Problem requirements
In the records below, begin at the line containing "[menuitem] (215, 56)" and end at the line containing "Оставить отзыв (98, 1523)"; quote every line in that span exactly, including both boundary lines, and no others.

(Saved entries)
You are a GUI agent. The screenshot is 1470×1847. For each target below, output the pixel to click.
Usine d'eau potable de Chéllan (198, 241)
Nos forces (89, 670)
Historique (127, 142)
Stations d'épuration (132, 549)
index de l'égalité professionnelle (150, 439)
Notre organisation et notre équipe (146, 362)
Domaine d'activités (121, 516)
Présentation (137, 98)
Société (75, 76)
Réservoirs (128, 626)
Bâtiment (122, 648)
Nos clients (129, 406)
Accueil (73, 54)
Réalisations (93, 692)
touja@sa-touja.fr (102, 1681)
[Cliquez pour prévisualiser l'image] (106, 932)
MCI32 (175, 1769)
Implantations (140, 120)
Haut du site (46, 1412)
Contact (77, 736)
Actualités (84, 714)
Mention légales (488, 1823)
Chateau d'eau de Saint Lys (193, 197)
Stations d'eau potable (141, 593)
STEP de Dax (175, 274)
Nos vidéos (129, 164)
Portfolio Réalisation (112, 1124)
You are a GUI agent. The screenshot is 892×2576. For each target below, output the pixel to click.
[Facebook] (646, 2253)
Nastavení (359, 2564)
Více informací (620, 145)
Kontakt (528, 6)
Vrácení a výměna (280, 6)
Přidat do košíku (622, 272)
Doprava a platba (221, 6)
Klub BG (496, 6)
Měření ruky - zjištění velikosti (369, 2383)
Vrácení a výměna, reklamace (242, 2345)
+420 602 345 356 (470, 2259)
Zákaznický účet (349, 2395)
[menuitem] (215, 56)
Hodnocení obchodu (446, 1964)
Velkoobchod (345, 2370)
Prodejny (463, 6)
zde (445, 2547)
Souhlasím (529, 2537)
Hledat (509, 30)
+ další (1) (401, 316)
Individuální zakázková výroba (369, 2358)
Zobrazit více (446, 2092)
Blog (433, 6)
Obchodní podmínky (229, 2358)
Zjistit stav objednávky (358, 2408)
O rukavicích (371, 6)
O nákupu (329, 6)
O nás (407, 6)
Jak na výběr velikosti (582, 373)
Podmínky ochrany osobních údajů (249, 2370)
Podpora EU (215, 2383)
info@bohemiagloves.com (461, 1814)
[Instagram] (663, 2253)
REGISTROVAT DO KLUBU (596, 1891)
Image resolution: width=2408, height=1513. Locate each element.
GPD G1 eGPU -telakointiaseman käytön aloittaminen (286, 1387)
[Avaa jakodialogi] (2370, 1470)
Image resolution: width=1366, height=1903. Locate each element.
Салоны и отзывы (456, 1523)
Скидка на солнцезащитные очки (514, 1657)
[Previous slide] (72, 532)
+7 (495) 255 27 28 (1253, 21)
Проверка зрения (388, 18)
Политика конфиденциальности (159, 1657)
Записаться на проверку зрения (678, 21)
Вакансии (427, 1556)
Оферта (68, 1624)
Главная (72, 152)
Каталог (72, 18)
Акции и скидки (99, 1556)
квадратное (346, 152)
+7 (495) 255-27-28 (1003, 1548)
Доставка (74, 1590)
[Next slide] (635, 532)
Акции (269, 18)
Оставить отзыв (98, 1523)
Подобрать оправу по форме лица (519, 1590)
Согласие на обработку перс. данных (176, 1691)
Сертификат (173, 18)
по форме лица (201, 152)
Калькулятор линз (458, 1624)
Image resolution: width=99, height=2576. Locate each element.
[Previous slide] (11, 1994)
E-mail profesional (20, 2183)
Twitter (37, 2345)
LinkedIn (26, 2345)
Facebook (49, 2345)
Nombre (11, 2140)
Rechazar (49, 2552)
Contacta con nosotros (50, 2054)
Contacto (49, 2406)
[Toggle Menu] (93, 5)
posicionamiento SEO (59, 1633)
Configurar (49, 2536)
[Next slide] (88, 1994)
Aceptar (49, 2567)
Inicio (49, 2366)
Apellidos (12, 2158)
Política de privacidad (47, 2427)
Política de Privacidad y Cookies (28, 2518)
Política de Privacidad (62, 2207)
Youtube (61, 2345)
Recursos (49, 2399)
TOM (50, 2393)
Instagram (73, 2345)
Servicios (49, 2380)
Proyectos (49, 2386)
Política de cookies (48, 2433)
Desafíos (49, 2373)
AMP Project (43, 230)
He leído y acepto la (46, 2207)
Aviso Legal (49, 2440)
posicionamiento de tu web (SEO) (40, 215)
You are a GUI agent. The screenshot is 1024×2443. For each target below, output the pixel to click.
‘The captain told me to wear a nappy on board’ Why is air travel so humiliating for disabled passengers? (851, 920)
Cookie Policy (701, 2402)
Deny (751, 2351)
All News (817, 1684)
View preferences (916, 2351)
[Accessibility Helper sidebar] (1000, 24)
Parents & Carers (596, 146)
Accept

Answer section
[menuitem] (215, 56)
Hodnocení obchodu (446, 1964)
Velkoobchod (345, 2370)
Prodejny (463, 6)
zde (445, 2547)
Souhlasím (529, 2537)
Hledat (509, 30)
+ další (1) (401, 316)
Individuální zakázková výroba (369, 2358)
Zobrazit více (446, 2092)
Blog (433, 6)
Obchodní podmínky (229, 2358)
Zjistit stav objednávky (358, 2408)
O rukavicích (371, 6)
O nákupu (329, 6)
O nás (407, 6)
Jak na výběr velikosti (582, 373)
Podmínky ochrany osobních údajů (249, 2370)
Podpora EU (215, 2383)
info@bohemiagloves.com (461, 1814)
[Instagram] (663, 2253)
REGISTROVAT DO KLUBU (596, 1891)
Image resolution: width=2408, height=1513. Locate each element.
GPD G1 eGPU -telakointiaseman käytön aloittaminen (286, 1387)
[Avaa jakodialogi] (2370, 1470)
Image resolution: width=1366, height=1903. Locate each element.
Салоны и отзывы (456, 1523)
Скидка на солнцезащитные очки (514, 1657)
[Previous slide] (72, 532)
+7 (495) 255 27 28 (1253, 21)
Проверка зрения (388, 18)
Политика конфиденциальности (159, 1657)
Записаться на проверку зрения (678, 21)
Вакансии (427, 1556)
Оферта (68, 1624)
Главная (72, 152)
Каталог (72, 18)
Акции и скидки (99, 1556)
квадратное (346, 152)
+7 (495) 255-27-28 (1003, 1548)
Доставка (74, 1590)
[Next slide] (635, 532)
Акции (269, 18)
Оставить отзыв (98, 1523)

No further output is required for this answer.